Entries shown

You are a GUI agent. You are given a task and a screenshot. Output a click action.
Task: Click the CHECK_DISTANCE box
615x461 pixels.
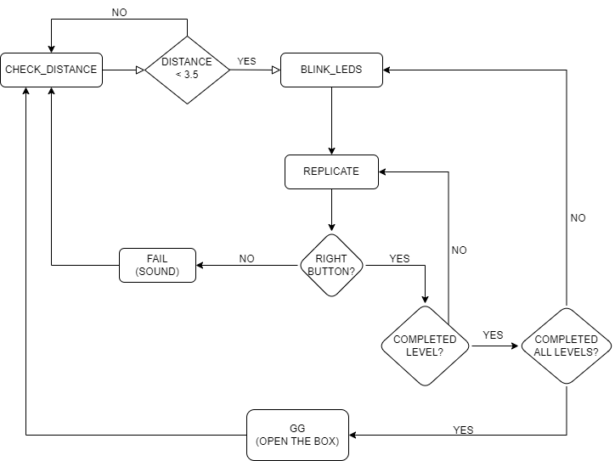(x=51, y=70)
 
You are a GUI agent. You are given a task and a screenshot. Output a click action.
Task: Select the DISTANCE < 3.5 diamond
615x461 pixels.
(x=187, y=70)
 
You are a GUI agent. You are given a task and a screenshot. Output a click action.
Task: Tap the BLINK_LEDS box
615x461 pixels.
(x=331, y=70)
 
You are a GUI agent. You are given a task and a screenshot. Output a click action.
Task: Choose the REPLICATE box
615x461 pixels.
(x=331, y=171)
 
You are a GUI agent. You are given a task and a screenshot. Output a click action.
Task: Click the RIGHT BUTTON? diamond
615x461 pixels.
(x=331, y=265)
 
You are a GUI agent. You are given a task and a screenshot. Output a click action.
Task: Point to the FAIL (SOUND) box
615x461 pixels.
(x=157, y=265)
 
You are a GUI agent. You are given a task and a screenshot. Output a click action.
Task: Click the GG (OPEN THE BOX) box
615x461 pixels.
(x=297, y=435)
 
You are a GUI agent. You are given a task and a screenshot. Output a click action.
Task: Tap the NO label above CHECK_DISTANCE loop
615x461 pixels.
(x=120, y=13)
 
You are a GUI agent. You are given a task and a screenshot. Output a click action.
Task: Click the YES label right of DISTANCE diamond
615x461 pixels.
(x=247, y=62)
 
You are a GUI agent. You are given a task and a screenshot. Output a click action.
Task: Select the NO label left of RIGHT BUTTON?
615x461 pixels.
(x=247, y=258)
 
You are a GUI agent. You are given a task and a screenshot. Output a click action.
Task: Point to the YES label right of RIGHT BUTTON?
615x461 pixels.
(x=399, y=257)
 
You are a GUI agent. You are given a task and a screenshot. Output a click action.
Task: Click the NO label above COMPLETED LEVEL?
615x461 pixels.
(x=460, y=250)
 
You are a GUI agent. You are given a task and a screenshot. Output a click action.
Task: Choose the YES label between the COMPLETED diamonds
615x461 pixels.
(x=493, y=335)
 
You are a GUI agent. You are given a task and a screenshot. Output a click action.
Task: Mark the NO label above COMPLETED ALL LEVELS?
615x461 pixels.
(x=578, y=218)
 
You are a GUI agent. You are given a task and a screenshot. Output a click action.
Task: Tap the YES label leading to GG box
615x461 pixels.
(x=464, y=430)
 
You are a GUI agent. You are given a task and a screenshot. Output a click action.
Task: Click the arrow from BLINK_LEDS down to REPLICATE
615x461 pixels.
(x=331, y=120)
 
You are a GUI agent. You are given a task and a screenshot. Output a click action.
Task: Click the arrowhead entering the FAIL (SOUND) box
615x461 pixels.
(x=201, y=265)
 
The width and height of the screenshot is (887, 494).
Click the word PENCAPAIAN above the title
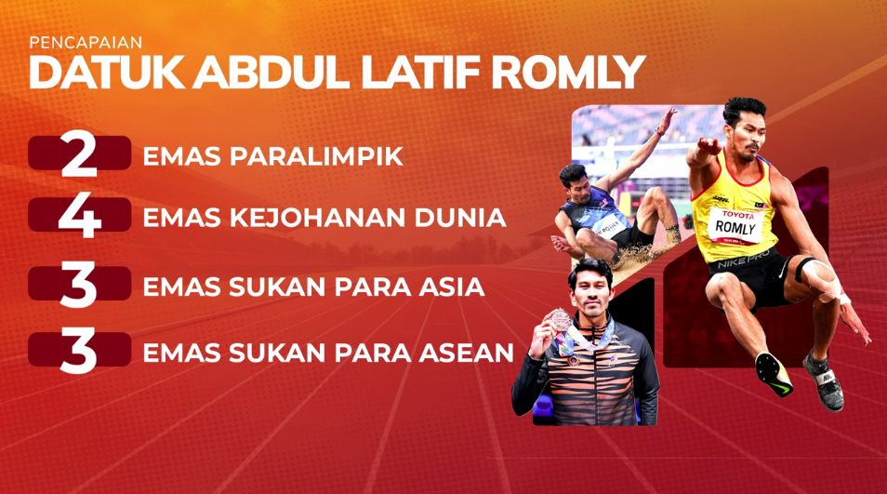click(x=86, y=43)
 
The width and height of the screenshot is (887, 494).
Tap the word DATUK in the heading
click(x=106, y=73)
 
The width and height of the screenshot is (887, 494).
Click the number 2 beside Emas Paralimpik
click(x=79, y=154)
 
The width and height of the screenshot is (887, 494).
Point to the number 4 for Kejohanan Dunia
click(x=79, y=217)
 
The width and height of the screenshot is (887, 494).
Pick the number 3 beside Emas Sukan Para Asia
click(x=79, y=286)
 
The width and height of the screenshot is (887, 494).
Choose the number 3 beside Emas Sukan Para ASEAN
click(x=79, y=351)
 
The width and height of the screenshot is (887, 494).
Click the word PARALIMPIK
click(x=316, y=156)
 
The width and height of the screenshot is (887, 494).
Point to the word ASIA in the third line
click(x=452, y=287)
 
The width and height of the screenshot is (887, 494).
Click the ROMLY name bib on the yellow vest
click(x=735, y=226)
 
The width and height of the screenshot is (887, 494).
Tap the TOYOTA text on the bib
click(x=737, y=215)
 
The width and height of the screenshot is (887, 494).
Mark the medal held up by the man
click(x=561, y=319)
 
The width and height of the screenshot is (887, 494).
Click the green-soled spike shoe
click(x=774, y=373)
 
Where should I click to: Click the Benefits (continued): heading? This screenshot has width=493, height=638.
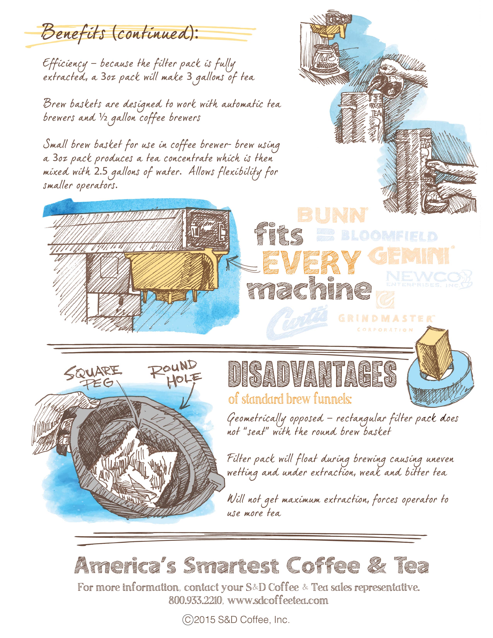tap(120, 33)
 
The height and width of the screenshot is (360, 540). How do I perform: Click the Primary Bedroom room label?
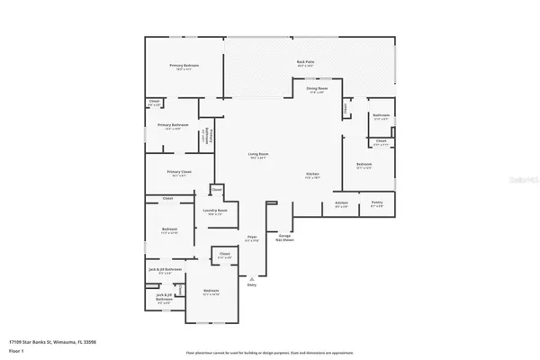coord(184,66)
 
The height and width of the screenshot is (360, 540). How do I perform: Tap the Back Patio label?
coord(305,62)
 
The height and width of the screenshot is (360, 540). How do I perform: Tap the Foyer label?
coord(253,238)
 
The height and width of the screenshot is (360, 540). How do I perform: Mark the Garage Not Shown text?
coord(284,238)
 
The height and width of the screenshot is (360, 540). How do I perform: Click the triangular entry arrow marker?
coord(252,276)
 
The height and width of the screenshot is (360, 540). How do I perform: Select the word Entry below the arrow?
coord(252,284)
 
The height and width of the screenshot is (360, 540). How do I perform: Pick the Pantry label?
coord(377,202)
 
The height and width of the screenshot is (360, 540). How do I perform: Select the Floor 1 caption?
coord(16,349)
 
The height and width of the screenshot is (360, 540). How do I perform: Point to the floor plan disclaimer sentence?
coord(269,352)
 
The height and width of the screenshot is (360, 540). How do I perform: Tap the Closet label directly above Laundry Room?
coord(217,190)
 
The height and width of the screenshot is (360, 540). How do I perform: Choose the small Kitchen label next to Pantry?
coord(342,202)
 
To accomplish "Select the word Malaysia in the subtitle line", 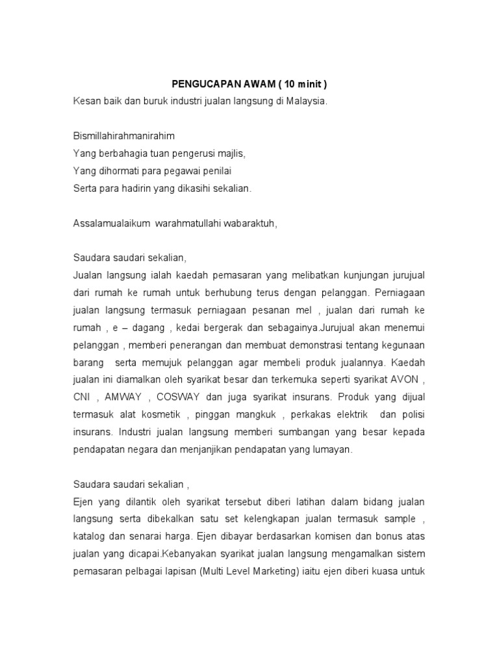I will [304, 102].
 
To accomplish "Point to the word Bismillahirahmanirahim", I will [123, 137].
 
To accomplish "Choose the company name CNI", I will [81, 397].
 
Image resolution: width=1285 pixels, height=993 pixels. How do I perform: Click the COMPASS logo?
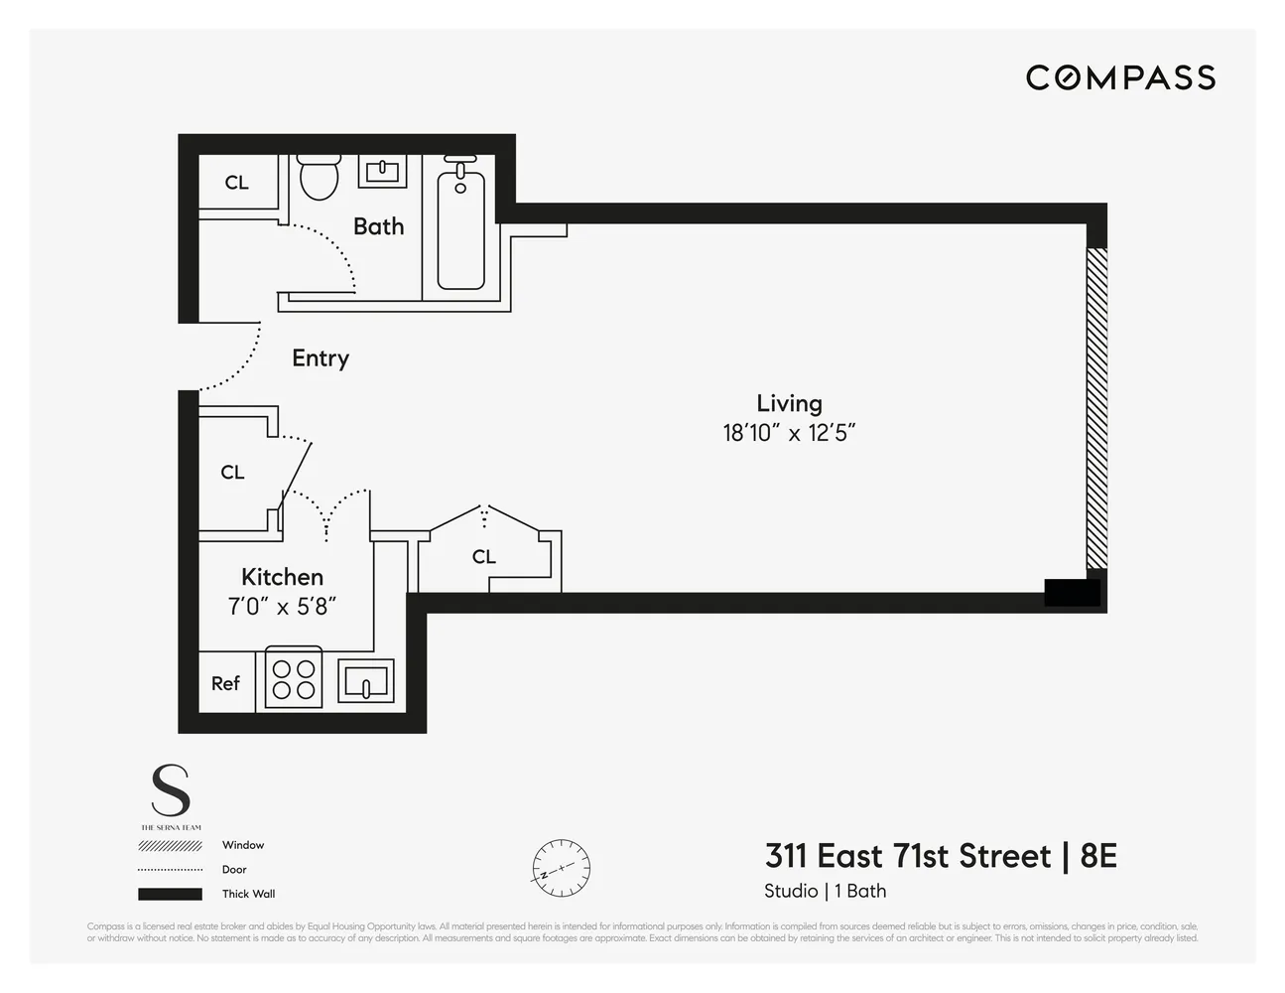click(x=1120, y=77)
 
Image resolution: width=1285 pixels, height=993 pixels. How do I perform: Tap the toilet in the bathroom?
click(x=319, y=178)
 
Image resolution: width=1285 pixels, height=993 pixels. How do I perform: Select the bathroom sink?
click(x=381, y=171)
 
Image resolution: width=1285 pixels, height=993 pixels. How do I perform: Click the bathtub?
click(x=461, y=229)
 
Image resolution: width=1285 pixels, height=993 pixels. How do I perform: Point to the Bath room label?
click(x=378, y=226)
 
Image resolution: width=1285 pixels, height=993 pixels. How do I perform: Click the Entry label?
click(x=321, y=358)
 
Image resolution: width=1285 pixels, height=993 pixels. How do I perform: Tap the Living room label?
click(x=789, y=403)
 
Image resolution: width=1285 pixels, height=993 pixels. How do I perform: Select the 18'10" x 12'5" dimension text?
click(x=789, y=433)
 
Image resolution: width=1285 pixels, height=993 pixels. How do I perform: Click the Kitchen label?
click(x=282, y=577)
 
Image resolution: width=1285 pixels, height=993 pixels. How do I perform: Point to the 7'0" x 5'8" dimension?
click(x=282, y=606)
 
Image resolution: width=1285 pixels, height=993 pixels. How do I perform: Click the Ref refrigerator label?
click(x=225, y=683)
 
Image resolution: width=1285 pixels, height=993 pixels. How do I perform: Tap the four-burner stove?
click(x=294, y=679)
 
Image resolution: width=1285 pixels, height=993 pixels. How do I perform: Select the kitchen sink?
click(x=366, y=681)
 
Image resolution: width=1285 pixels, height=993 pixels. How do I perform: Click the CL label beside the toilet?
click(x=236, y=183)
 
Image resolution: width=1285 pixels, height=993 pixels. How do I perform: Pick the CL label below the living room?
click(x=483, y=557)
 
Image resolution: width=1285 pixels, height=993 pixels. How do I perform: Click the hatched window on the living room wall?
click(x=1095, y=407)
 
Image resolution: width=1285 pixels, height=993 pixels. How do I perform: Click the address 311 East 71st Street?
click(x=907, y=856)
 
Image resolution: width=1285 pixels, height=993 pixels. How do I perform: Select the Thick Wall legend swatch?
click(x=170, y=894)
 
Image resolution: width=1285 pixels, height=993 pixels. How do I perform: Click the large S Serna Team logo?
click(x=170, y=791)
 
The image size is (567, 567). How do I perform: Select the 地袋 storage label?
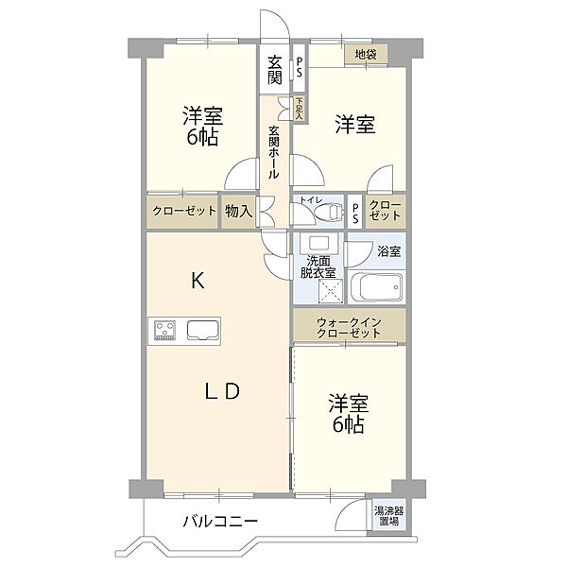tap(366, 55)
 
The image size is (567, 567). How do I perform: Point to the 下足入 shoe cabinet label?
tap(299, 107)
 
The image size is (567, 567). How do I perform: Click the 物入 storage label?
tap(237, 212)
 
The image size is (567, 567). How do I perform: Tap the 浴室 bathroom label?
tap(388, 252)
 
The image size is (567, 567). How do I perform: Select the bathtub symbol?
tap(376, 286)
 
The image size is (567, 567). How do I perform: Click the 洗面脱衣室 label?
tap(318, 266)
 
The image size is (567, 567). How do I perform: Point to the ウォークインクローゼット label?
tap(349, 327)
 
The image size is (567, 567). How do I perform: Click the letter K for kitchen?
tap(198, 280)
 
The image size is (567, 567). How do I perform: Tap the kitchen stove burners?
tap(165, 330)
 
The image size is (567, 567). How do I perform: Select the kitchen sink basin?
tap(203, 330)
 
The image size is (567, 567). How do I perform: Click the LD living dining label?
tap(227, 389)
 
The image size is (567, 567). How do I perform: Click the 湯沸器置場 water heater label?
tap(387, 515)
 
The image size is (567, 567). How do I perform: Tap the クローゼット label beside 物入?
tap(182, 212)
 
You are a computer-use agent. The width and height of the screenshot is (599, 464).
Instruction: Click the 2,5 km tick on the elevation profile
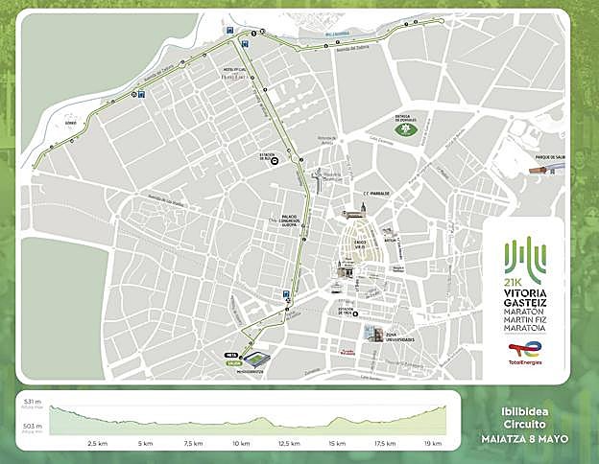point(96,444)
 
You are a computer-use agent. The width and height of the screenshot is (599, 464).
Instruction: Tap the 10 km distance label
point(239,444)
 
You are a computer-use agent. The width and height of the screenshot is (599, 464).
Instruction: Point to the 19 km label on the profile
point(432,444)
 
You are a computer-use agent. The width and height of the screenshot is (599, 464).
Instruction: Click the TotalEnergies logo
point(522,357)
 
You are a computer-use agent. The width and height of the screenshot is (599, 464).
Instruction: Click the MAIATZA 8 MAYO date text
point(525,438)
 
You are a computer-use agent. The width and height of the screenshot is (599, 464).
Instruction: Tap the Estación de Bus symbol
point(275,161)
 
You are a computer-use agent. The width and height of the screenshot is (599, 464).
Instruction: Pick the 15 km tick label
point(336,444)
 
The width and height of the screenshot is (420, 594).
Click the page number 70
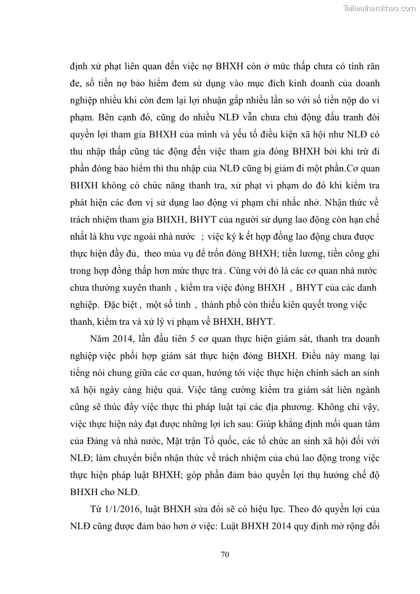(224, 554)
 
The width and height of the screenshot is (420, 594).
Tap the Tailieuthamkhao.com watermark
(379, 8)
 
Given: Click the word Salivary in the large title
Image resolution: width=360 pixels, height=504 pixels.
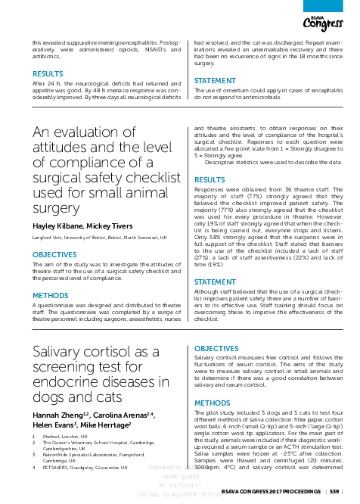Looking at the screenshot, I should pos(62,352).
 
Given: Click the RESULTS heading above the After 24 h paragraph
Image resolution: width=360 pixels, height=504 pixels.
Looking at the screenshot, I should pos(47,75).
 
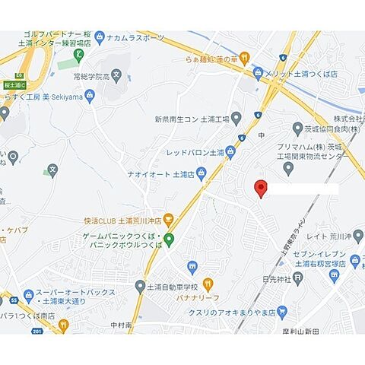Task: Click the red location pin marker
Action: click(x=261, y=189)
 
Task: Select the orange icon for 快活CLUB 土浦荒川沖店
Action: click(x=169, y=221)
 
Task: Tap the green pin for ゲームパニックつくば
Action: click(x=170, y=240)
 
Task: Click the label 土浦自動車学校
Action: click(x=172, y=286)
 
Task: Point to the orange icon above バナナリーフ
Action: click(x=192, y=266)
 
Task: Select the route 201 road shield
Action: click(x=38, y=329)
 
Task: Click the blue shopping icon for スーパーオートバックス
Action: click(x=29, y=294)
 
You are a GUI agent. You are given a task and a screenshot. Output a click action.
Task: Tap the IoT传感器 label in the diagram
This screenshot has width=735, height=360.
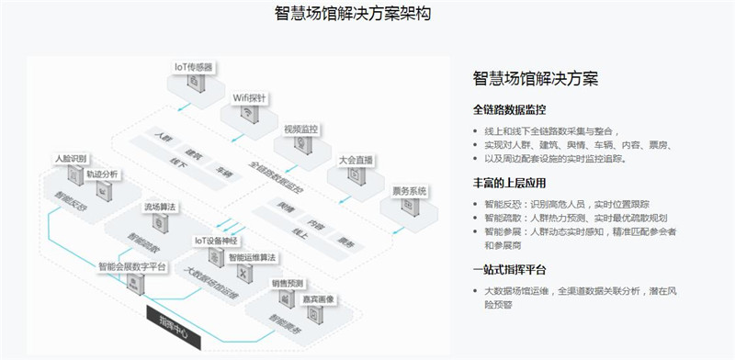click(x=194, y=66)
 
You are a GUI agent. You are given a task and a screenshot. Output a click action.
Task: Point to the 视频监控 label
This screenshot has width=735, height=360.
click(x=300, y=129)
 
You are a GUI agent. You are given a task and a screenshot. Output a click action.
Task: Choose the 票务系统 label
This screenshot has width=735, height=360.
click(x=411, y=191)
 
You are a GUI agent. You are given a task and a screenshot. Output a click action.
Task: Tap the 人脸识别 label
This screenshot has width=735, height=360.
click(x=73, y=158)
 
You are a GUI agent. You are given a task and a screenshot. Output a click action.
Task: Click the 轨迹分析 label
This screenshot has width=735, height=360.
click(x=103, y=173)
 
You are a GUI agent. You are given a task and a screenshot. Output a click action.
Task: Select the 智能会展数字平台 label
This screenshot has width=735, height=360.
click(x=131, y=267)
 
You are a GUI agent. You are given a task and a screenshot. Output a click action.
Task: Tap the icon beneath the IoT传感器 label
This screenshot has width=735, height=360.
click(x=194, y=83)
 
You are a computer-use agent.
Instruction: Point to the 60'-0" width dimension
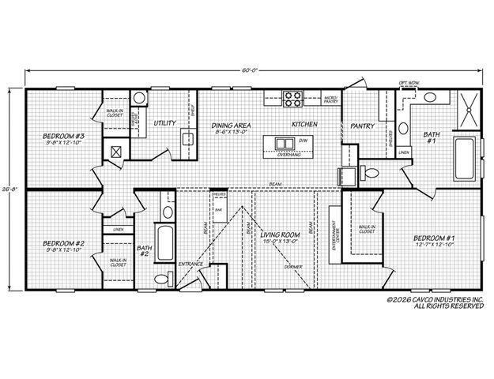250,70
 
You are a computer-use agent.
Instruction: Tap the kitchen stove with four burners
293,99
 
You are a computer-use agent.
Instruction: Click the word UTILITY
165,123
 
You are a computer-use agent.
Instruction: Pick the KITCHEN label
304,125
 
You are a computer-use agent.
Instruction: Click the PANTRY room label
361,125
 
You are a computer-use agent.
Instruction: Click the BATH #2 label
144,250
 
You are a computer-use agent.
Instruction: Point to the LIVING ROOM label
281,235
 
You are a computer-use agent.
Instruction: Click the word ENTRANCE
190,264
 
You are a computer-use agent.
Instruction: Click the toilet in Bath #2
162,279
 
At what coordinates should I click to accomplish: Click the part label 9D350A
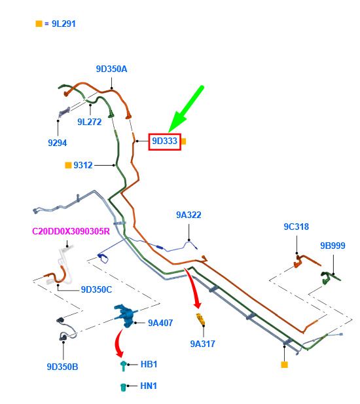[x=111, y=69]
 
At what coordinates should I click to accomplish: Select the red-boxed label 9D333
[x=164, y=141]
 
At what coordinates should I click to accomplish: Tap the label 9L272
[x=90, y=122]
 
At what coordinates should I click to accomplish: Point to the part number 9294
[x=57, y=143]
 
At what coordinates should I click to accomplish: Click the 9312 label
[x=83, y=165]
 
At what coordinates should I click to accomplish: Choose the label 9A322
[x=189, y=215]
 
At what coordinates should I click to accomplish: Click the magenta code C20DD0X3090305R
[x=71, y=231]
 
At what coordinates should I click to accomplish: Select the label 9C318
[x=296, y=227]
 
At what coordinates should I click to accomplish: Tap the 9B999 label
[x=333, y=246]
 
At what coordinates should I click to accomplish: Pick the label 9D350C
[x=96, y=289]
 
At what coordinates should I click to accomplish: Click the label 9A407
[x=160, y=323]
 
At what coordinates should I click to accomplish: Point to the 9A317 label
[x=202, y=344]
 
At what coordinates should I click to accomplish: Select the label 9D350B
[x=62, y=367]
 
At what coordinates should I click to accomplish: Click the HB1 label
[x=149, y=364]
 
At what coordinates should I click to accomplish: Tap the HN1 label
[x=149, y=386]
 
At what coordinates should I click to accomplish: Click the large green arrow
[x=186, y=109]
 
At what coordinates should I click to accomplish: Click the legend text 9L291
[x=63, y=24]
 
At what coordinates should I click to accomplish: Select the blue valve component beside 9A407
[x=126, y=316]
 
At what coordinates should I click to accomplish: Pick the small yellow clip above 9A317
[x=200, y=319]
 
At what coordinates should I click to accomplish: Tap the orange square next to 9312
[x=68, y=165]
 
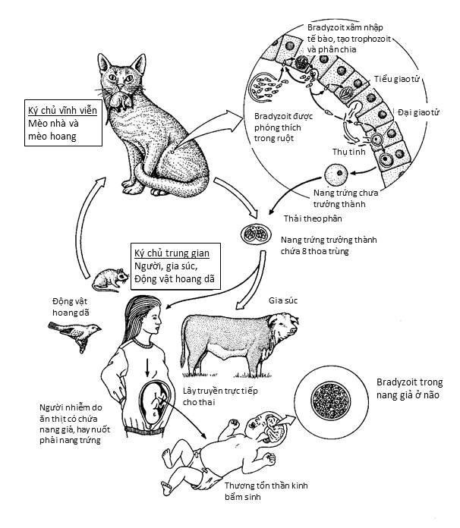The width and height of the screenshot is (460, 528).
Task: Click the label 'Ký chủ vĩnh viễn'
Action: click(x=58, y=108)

Task to complete
Rewrite everything from the start of the rows down to the line containing "(x=247, y=62)", both ends included, as a numbered list with blank lines dropped. Leave the pictures out.

Exercise result
1. You are a GUI agent. You are given a task and a screenshot. Output a click action.
2. Task: Click the CHECK_DISTANCE box
3. 615x461 pixels.
4. (x=51, y=70)
5. You are a GUI agent. You are given a task and a screenshot. Output a click action.
6. Task: Select the DISTANCE < 3.5 diamond
7. 615x461 pixels.
8. (x=187, y=70)
9. You are a GUI agent. You are given a task and a screenshot. Output a click action.
10. Task: Tap the BLINK_LEDS box
11. 615x461 pixels.
12. (x=331, y=70)
13. You are a GUI agent. You are given a task and a screenshot. Output a click action.
14. Task: Choose the REPLICATE box
15. 615x461 pixels.
16. (x=331, y=171)
17. You are a GUI agent. You are given a task and a screenshot. Output a click action.
18. Task: Click the RIGHT BUTTON? diamond
19. 615x461 pixels.
20. (x=331, y=265)
21. You are a GUI agent. You are given a task and a screenshot. Output a click action.
22. Task: Point to the FAIL (SOUND) box
23. 615x461 pixels.
24. (x=157, y=265)
25. You are a GUI agent. You are given a task and a screenshot. Output a click action.
26. Task: Click the GG (OPEN THE BOX) box
27. 615x461 pixels.
28. (x=297, y=435)
29. You are a GUI agent. You are given a task and a screenshot. Output a click action.
30. Task: Tap the NO label above CHECK_DISTANCE loop
31. 615x461 pixels.
32. (x=120, y=13)
33. You are a GUI agent. You are given a task and a screenshot. Output a click action.
34. Task: Click the YES label right of DISTANCE diamond
35. 615x461 pixels.
36. (x=247, y=62)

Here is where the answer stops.